__Given entries__
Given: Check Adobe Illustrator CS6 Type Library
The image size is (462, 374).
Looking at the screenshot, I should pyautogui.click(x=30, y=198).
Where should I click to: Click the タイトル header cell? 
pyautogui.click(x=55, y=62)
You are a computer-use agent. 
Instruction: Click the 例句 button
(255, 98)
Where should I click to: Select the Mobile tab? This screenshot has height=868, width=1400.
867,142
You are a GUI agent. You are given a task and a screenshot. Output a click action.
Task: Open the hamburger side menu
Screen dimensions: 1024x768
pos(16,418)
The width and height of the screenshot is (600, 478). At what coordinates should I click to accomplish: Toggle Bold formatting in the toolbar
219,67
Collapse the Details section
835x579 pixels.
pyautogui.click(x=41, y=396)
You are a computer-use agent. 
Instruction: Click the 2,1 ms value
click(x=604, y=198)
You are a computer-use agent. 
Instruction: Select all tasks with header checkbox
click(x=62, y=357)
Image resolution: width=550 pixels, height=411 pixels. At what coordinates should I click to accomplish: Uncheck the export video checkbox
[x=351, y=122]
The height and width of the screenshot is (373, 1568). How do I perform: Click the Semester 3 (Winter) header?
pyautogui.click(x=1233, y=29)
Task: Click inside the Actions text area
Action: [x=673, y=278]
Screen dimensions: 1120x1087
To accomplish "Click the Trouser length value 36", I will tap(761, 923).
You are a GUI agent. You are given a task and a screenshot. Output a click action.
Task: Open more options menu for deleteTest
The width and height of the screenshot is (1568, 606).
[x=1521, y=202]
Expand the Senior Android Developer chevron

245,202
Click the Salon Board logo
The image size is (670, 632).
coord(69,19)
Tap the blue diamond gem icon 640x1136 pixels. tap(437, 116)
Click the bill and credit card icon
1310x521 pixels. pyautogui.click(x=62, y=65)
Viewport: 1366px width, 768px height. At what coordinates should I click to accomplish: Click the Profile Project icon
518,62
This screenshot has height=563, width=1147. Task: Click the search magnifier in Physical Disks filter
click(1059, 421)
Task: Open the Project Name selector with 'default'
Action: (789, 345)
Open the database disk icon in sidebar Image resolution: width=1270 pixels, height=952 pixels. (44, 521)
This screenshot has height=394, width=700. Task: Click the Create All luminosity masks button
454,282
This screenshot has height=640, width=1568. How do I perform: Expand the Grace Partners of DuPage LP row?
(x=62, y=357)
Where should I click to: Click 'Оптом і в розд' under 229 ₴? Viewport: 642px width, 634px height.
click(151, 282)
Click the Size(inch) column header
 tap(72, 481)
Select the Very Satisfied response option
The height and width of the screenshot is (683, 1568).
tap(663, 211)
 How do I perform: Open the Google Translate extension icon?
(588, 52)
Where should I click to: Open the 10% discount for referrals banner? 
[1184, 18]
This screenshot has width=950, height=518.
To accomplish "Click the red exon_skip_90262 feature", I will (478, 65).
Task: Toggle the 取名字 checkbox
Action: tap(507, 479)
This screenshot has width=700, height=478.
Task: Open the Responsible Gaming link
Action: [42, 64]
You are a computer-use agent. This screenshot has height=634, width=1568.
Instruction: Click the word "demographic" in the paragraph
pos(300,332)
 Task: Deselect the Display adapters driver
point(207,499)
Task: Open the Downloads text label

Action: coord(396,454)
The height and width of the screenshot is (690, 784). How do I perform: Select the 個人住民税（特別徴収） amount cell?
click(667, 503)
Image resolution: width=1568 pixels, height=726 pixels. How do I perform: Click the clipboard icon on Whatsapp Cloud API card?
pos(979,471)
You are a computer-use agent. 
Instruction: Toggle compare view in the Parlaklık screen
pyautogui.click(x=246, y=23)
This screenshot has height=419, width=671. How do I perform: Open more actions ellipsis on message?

__Directions__
Each record above must be restated in full, word for word.

__Exercise response__
Given: Check Adobe Illustrator CS6 Type Library
The image size is (462, 374).
Looking at the screenshot, I should pyautogui.click(x=30, y=198).
Where should I click to: Click the タイトル header cell? 
pyautogui.click(x=55, y=62)
You are a computer-use agent. 
Instruction: Click the 例句 button
(255, 98)
Where should I click to: Select the Mobile tab? This screenshot has height=868, width=1400.
867,142
You are a GUI agent. You are given a task and a screenshot. Output a click action.
Task: Open the hamburger side menu
Screen dimensions: 1024x768
pos(16,418)
The width and height of the screenshot is (600, 478). At what coordinates should I click to accomplish: Toggle Bold formatting in the toolbar
219,67
Collapse the Details section
835x579 pixels.
pyautogui.click(x=41, y=396)
You are a computer-use agent. 
Instruction: Click the 2,1 ms value
click(x=604, y=198)
You are a computer-use agent. 
Instruction: Select all tasks with header checkbox
click(x=62, y=357)
Image resolution: width=550 pixels, height=411 pixels. At what coordinates should I click to accomplish: Uncheck the export video checkbox
[x=351, y=122]
The height and width of the screenshot is (373, 1568). How do I perform: Click the Semester 3 (Winter) header?
pyautogui.click(x=1233, y=29)
Task: Click inside the Actions text area
Action: [x=673, y=278]
Screen dimensions: 1120x1087
To accomplish "Click the Trouser length value 36", I will tap(761, 923).
You are a GUI agent. You are given a task and a screenshot. Output a click action.
Task: Open more options menu for deleteTest
The width and height of the screenshot is (1568, 606).
[x=1521, y=202]
Expand the Senior Android Developer chevron

245,202
Click the Salon Board logo
The image size is (670, 632).
coord(69,19)
Tap the blue diamond gem icon 640x1136 pixels. tap(437, 116)
Click the bill and credit card icon
1310x521 pixels. pyautogui.click(x=62, y=65)
Viewport: 1366px width, 768px height. At what coordinates should I click to accomplish: Click the Profile Project icon
518,62
This screenshot has height=563, width=1147. Task: Click the search magnifier in Physical Disks filter
click(1059, 421)
Task: Open the Project Name selector with 'default'
Action: (789, 345)
Open the database disk icon in sidebar Image resolution: width=1270 pixels, height=952 pixels. (44, 521)
This screenshot has height=394, width=700. Task: Click the Create All luminosity masks button
454,282
This screenshot has height=640, width=1568. How do I perform: Expand the Grace Partners of DuPage LP row?
(x=62, y=357)
Where should I click to: Click 'Оптом і в розд' under 229 ₴? Viewport: 642px width, 634px height.
click(151, 282)
Click the Size(inch) column header
 tap(72, 481)
Select the Very Satisfied response option
The height and width of the screenshot is (683, 1568).
tap(663, 211)
 How do I perform: Open the Google Translate extension icon?
(588, 52)
Where should I click to: Open the 10% discount for referrals banner? 
[1184, 18]
This screenshot has width=950, height=518.
To accomplish "Click the red exon_skip_90262 feature", I will (478, 65).
Task: Toggle the 取名字 checkbox
Action: tap(507, 479)
This screenshot has width=700, height=478.
Task: Open the Responsible Gaming link
Action: [42, 64]
You are a computer-use agent. This screenshot has height=634, width=1568.
Instruction: Click the word "demographic" in the paragraph
pos(300,332)
 Task: Deselect the Display adapters driver
point(207,499)
Task: Open the Downloads text label

Action: coord(396,454)
The height and width of the screenshot is (690, 784). How do I perform: Select the 個人住民税（特別徴収） amount cell?
click(667, 503)
Image resolution: width=1568 pixels, height=726 pixels. How do I perform: Click the clipboard icon on Whatsapp Cloud API card?
pos(979,471)
You are a computer-use agent. 
Instruction: Toggle compare view in the Parlaklık screen
pyautogui.click(x=246, y=23)
This screenshot has height=419, width=671. How do I perform: Open more actions ellipsis on message?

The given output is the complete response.